■ WHAT YOU WILL DO
Once the line holding "This screenshot has width=800, height=464." is found in the entries below, transcribe exactly every line up to and including the one holding "Where should I", but leave out the pictures.
----- RECORDS SHOWN
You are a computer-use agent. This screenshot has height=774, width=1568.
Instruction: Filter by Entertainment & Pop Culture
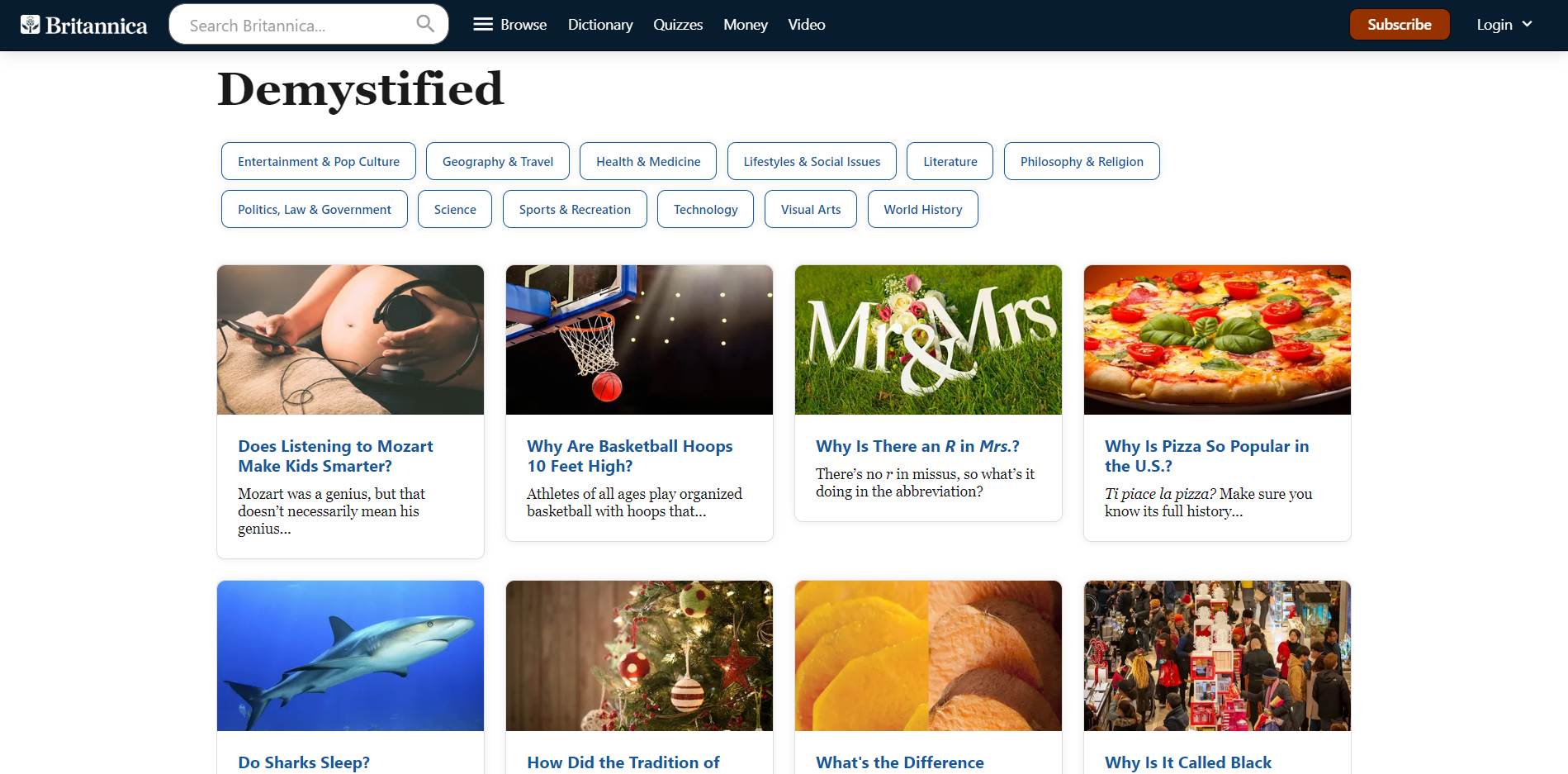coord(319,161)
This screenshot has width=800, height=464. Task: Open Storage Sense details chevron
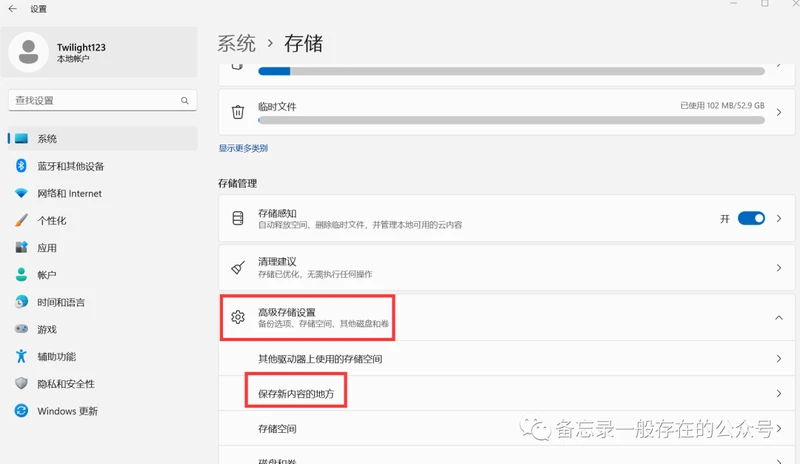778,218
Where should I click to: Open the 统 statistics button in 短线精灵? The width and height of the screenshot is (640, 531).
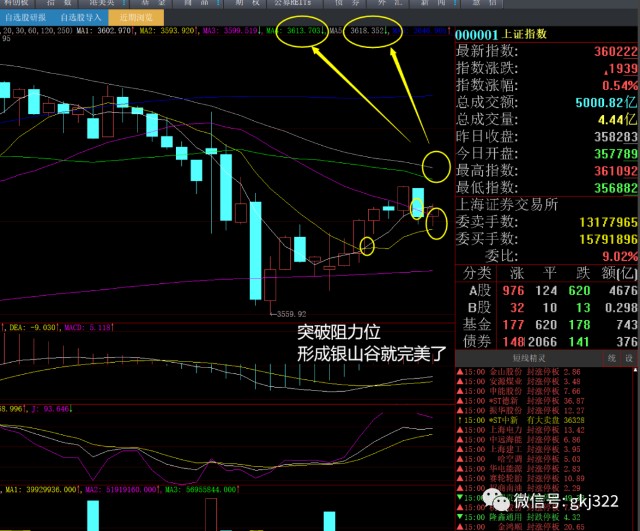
----------
----- RECORDS SHOWN
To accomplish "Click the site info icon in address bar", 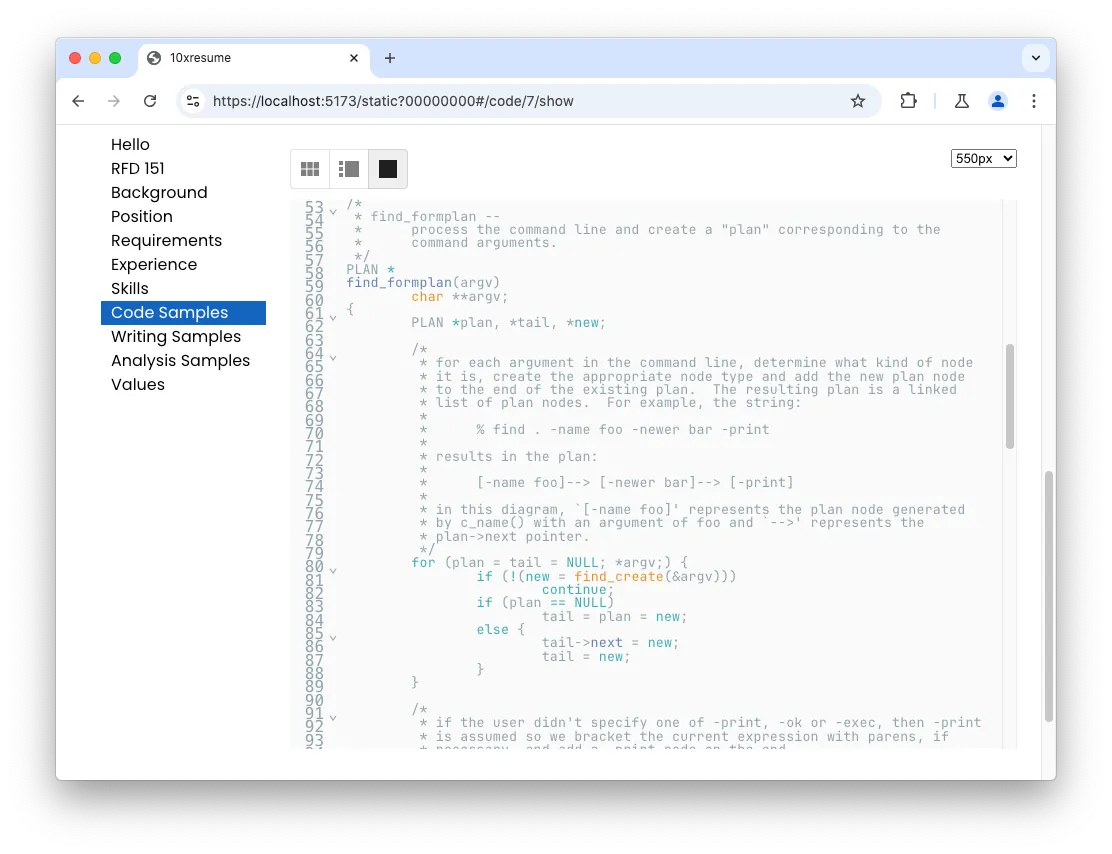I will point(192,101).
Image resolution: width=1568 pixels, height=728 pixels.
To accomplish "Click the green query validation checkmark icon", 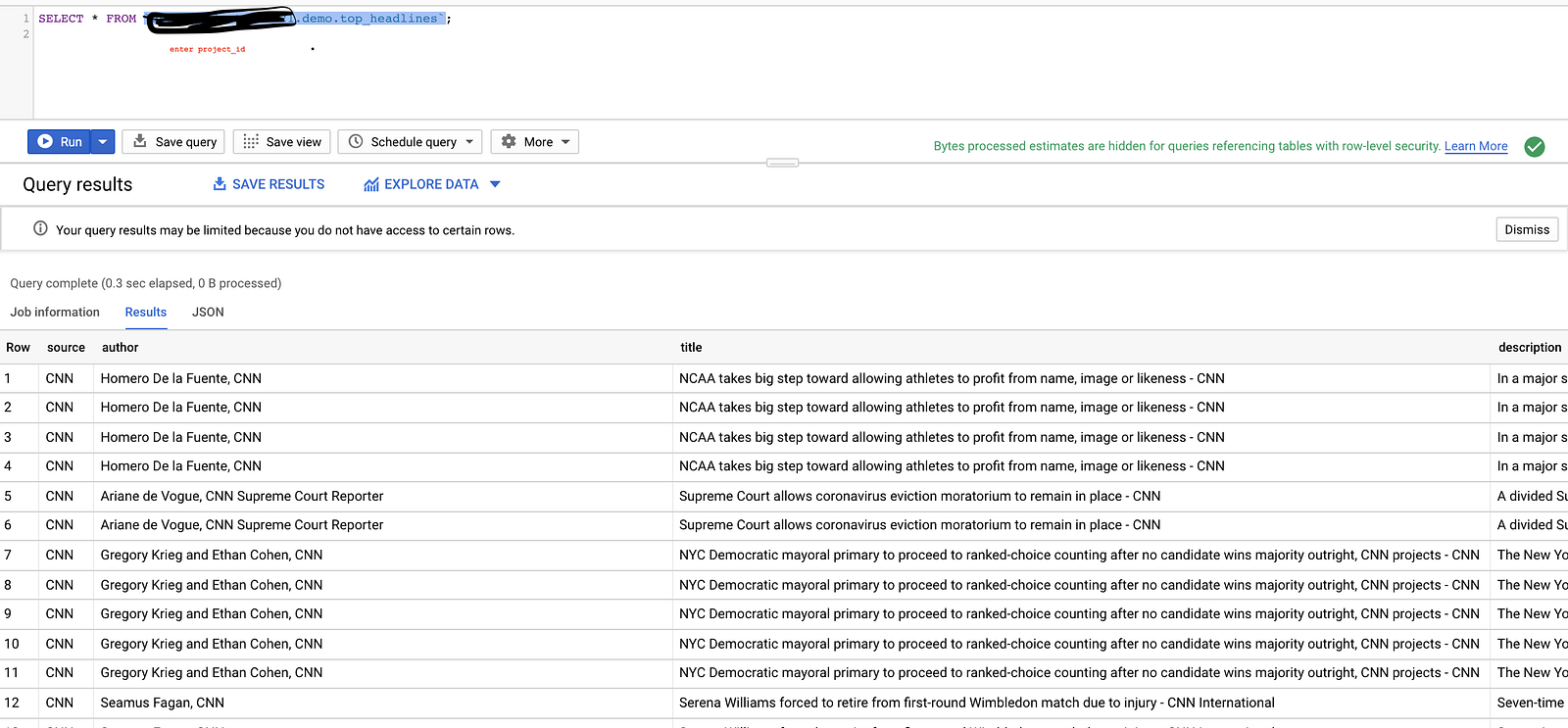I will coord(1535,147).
----------
■ WRITTEN REPLY
This screenshot has width=800, height=464. Task: Open Storage Sense details chevron
778,218
Where should I click to: Open the 统 statistics button in 短线精灵? The width and height of the screenshot is (640, 531).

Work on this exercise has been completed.